Pour permettre aux États de satisfaire leurs besoins de financement face à la baisse des recettes tirées de l’imposition des sociétés, la majorité des pays de l’OCDE (Organisation de coopération et de développement économiques) ont alourdi la pression sur les particuliers entre 2007 et 2014. C’est ce qui ressort des dernières statistiques publiées par l’Organisation.

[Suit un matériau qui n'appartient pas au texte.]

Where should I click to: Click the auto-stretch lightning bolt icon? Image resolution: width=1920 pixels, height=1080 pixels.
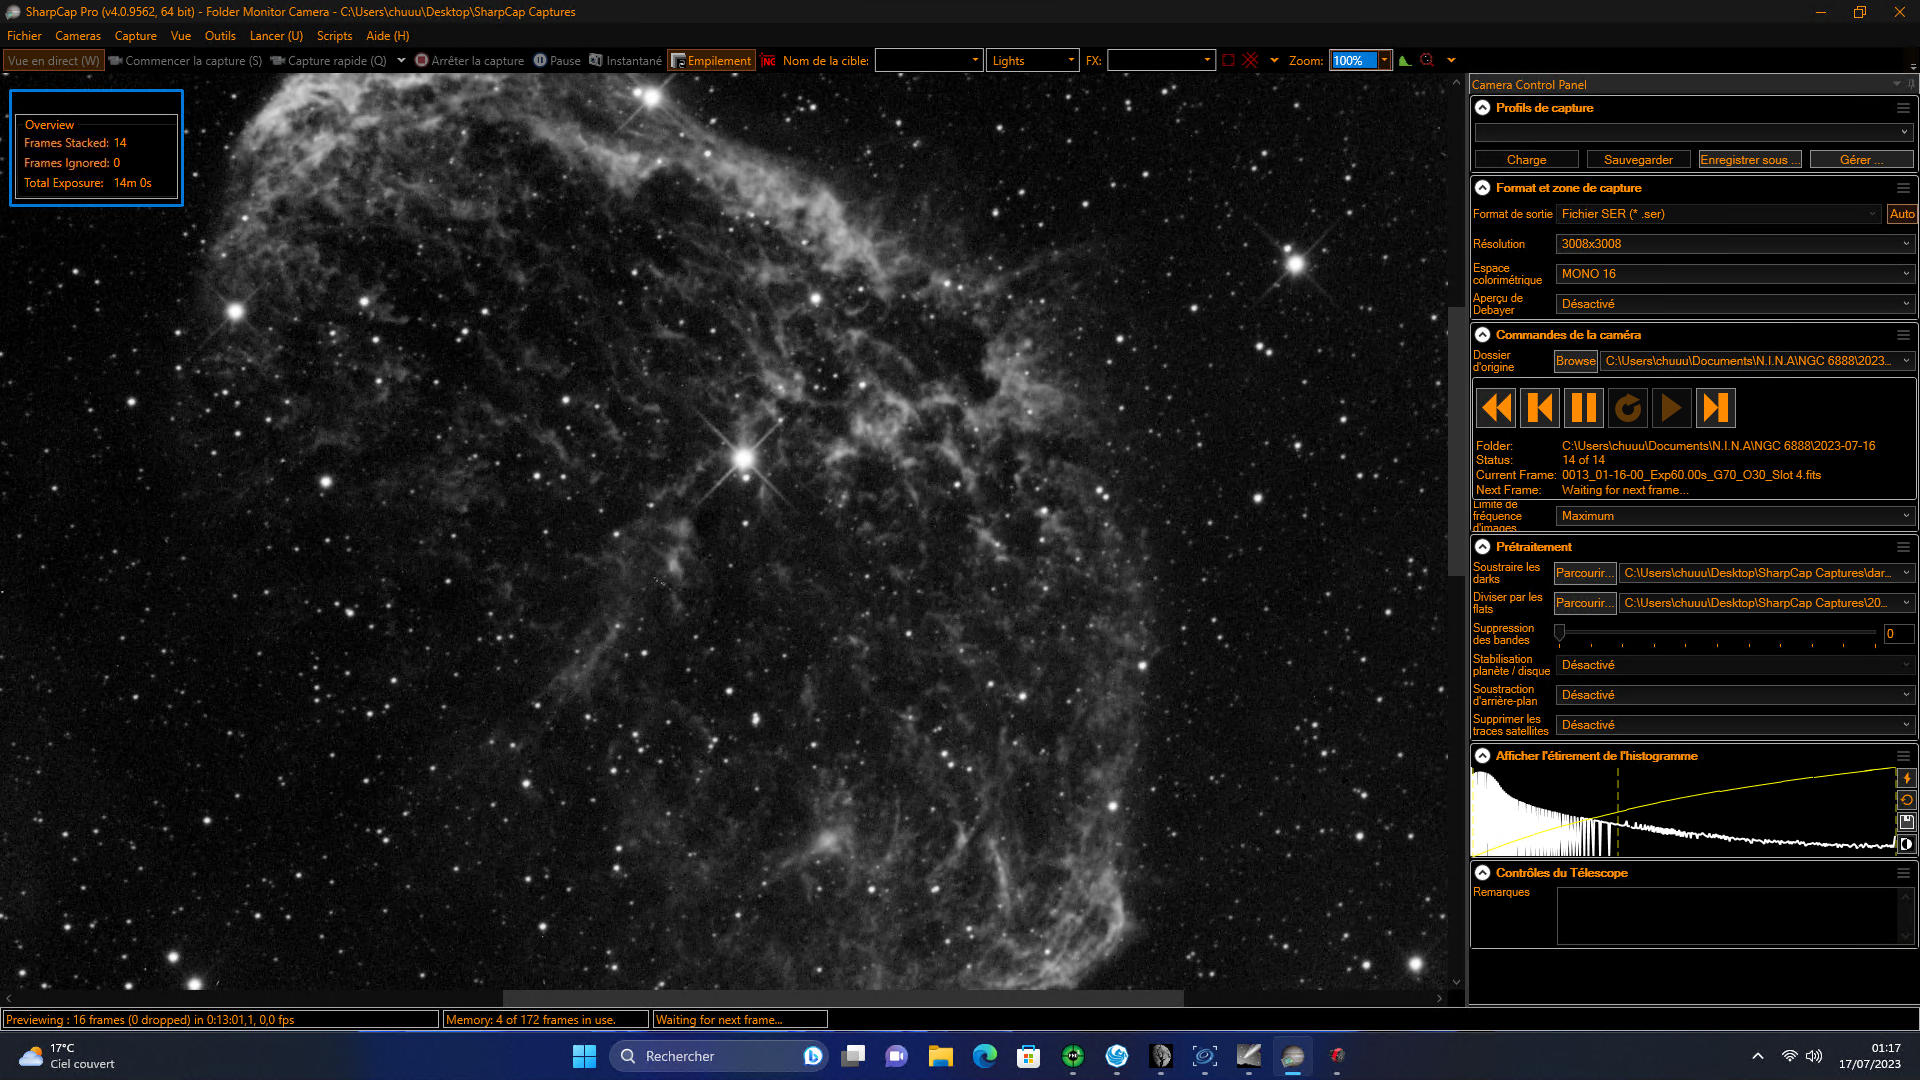click(x=1907, y=778)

En moyenne, les recettes de l’impôt sur les sociétés ont reculé de 3.6 % à 2.8 % du produit intérieur brut (PIB) entre 2007 et 2014. Dans le même temps, les recettes de l’imposition du revenu des personnes physiques ont augmenté de 8.8 % à 8.9 % et celles de la TVA de 6.5 % à 6.8 % du PIB.

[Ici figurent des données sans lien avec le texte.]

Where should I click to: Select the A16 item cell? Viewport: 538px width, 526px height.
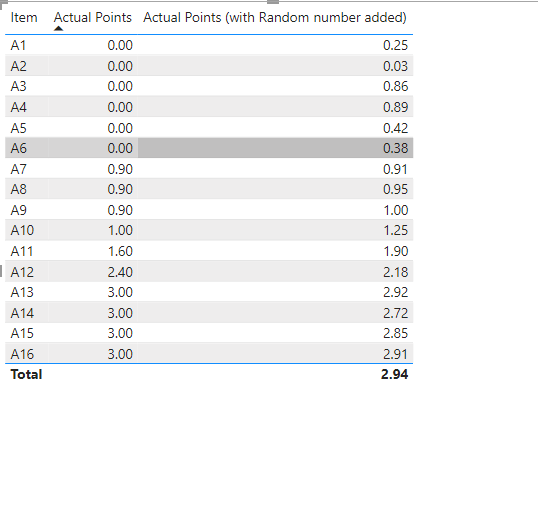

Selon Pascal Saint-Amans, Directeur du Centre de politique et d’administration fiscales de l’OCDE, les sociétés trouvent encore les moyens de payer moins d’impôts, et c’est en fin de compte aux particuliers de régler la facture. Ce sont en effet ces derniers qui ont supporté les hausses d’impôt observées depuis la crise sous la forme d’augmentations des cotisations sociales, de la TVA et des impôts sur le revenu.

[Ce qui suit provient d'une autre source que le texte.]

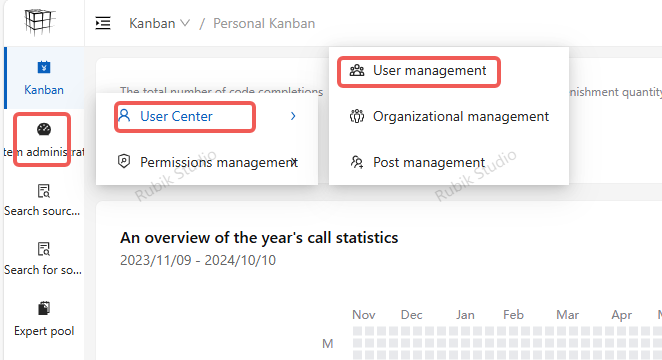
Task: Open the second Search for source icon
Action: click(44, 249)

Les statistiques des recettes publiques montrent que la charge fiscale moyenne dans les pays de l’OCDE suit, surtout depuis 2009, une pente ascendante pour atteindre 34.4 % du PIB en 2014. Cet alourdissement de la pression fiscale s’explique pour les deux tiers environ par l’accroissement des recettes de TVA et des impôts sur les revenus, le solde provenant des recettes des cotisations sociales et des impôts sur le patrimoine.